If there are no local universities you’d like to attend for the degree, then doesn’t that mean there are no local universities you would want to work at after completing it? That would be my only concern. If you don’t want to uproot your life now, you probably won’t want to in 2 years either. 

Post # 9
3 posts
  • Wedding: October 2017

Make sure the cost is worth the lost earnings and debt. I contemplated grad school after undergrad but I’m so glad in retrospect that I didn’t – after working for a few years I ended up in a totally different field than I would have ever thought. 


On another note, my fiancé and I are long distance and…don’t under estimate how freaking hard it is.
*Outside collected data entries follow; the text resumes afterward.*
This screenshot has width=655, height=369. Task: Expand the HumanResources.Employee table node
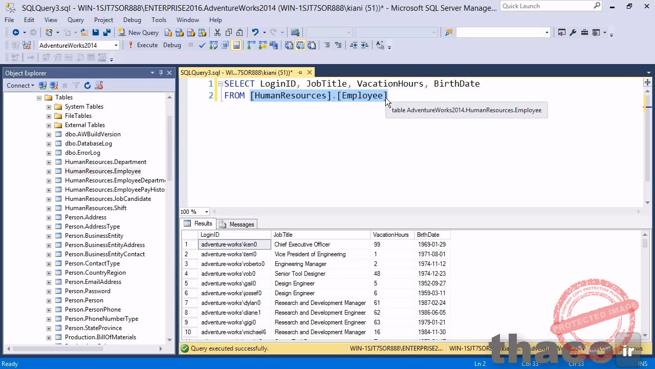(x=49, y=171)
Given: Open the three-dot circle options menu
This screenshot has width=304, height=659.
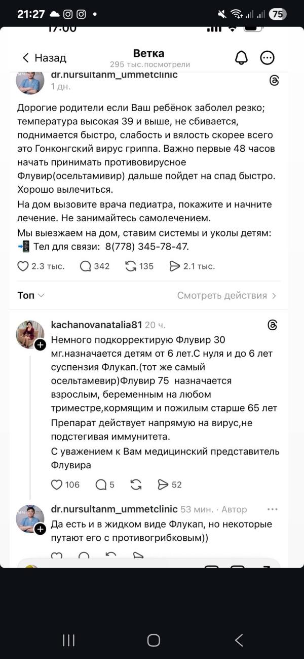Looking at the screenshot, I should [x=267, y=58].

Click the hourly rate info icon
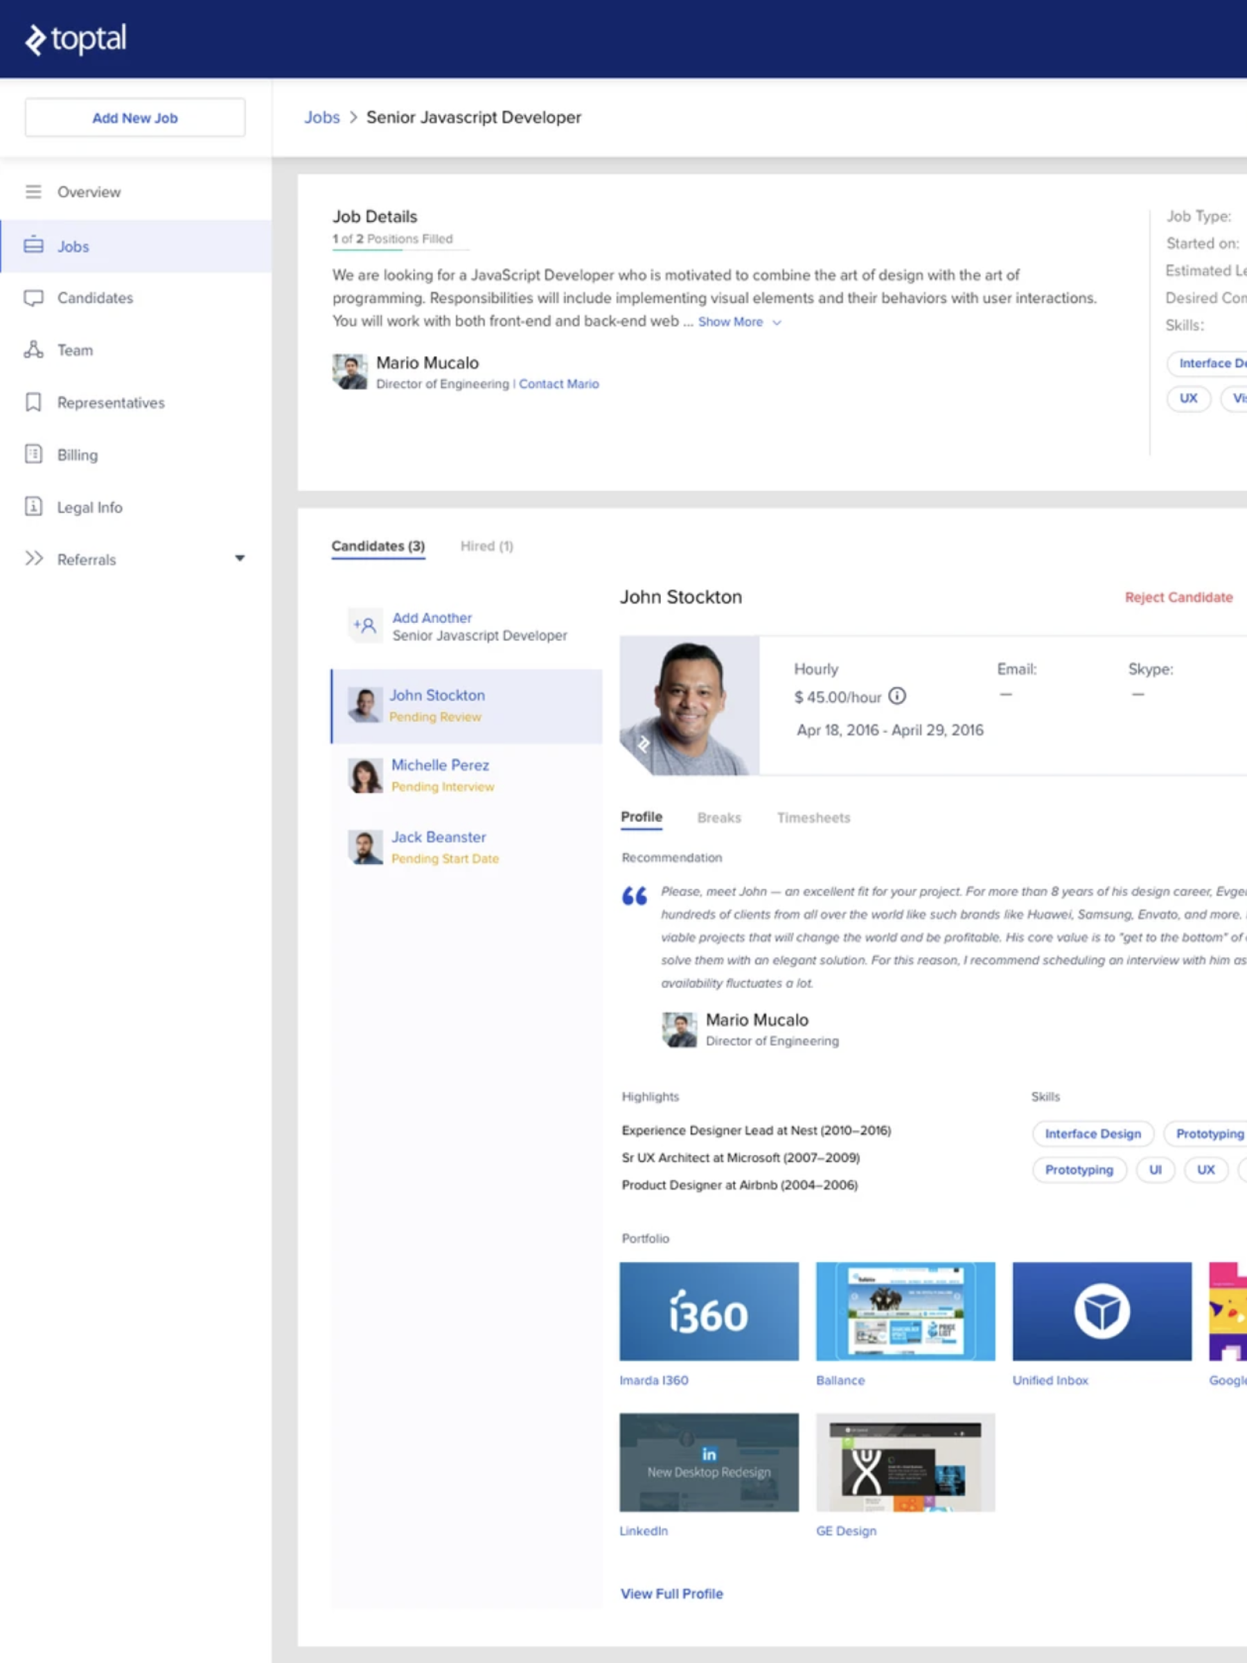click(x=897, y=696)
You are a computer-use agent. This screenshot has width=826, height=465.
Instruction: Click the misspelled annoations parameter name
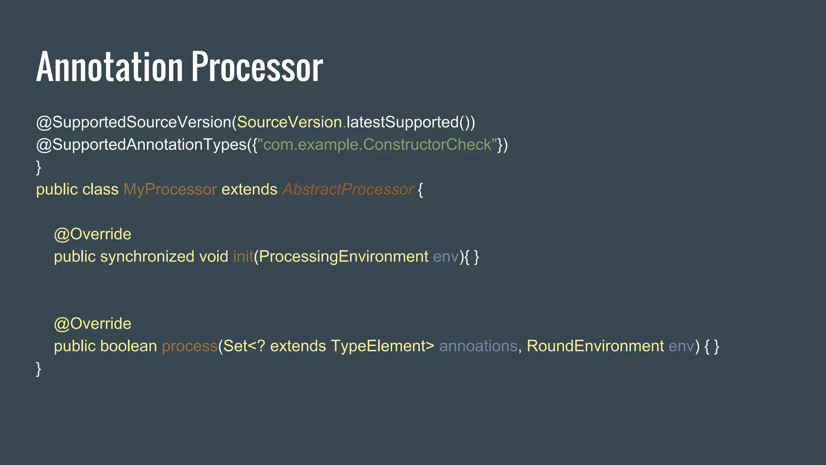click(478, 346)
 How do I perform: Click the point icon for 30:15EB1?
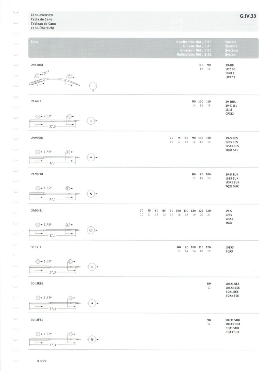(92, 303)
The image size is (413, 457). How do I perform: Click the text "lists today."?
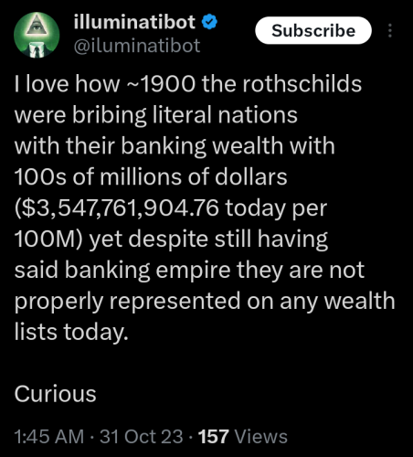[x=71, y=332]
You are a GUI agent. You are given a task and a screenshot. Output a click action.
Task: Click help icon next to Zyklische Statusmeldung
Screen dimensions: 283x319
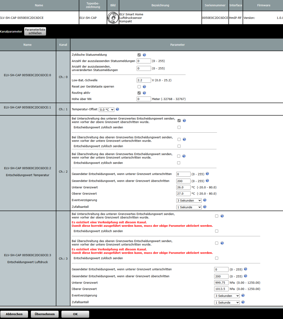[x=144, y=55]
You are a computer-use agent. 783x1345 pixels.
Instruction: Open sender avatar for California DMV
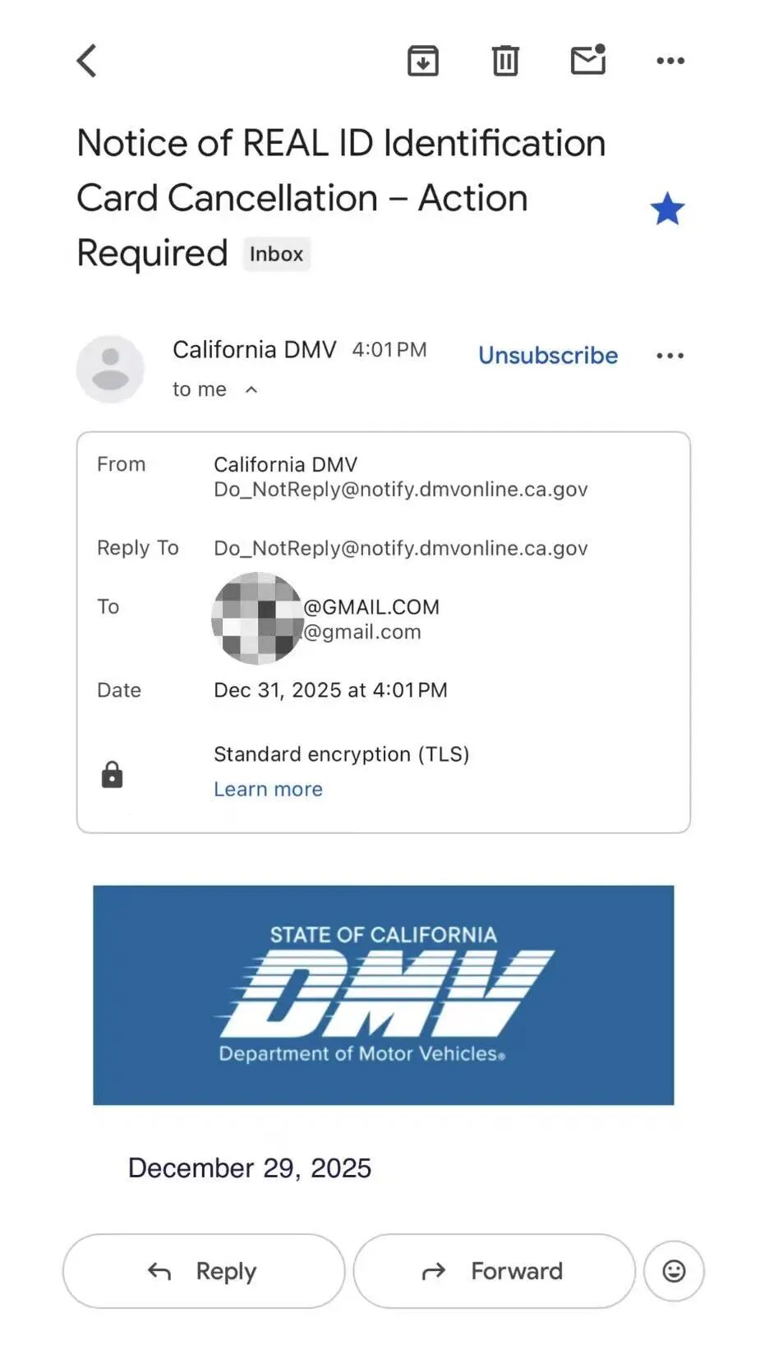110,369
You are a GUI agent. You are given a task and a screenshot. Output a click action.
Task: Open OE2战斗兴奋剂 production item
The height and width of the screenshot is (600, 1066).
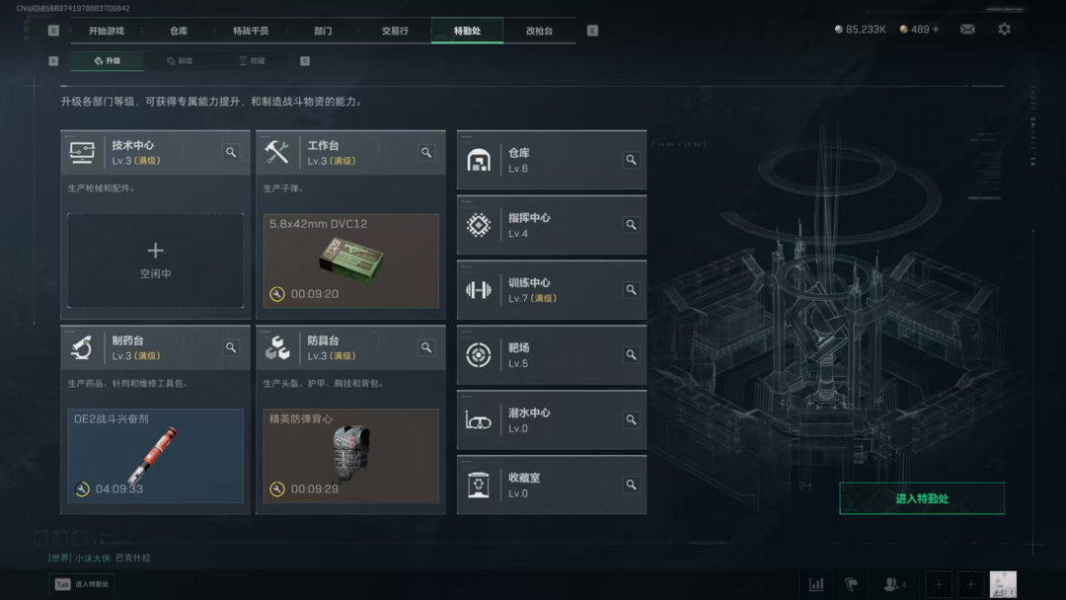[156, 455]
It takes incredible communication lines between the two of you, so make a scheduled plan for seeing each other and a regular date night. 


I don’t mean to discourage you from higher ed – I’m all for women getting grad degrees – but think through the cost/benefit carefully first, and the long distance stress. 

Post # 11
486 posts
Helper bee
  • Wedding: July 2017

mrshmc1204 :  

1) If you both already own a house, it would be a lot to ask your husband to just up and move to where your alma mater is, especially if it meant he had to quit his job, you guys sell your house, etc… Question is — would it be easy for your husband to find a new job and are you guys prepared to move?   Given your undergrad degree in English, there are probably some online master’s programs out there for you.  What do you want your master’s in?  What program are you looking at?

2) Years after college, you should be getting rec letters from your current employers.  Since you are not employed, are you involved with any organizations who could write about your work ethic or even something related to what characteristics they’re looking for in your program? 

3) You can talk about specific characteristics of yours that demonstrate your fit for the program and give specific examples.


Maybe this summer or while you guys decide on things, you can take time to volunteer in your community or do some sort of internship that you can use as experience that demonstrates your passion for whatever your masters focus is…?

Post # 12
1011 posts
Bumble bee

1)  I went back to get a Masters when I was 29.  It was clear across the country from where my now-fiance then live-in-boyfirend and I had set up our lives.  The program was only two years and I didn’t want to uproot him when my plan was to move back after the program.  It truly did suck being 3000 miles apart, but I kept my eyes on the prize and coped.  Others in my program had their spouses/partners move with them and it worked out for most of them.  The spouses were able to get jobs or were able to focus on raising their families.  Depending on the length of the program, long distance is doable but it’s clearly less than ideal.


2)  You won’t know until you ask.  If you’ve saved any papers you wrote or remember what your grades were from then, maybe use those to jar their memories.  You can also give them a brag sheet – a sheet where you list all of your accomplishments and outline your aspirations that will help them as they write recommendations.  

3)  Do you have any volunteer experiences in the field?  Any involvement with non-profits in that area?  Have you taken any courses at a local community college or extension school in that area?

I echo what another poster said about thinking through the financials.  You might have to take on a lot of debt and you’ll forfeit your earnings for hoewver many years you’re in the program.  If you aren’t getting a return on your investment (in the form of a much higher salary), then I’d proceed with caution.  Money is only one part of the equation.  If you’re really passionate about this field, then the emotional pay off might be enough but make sure this degree will propel you into that field.  Hope this helps.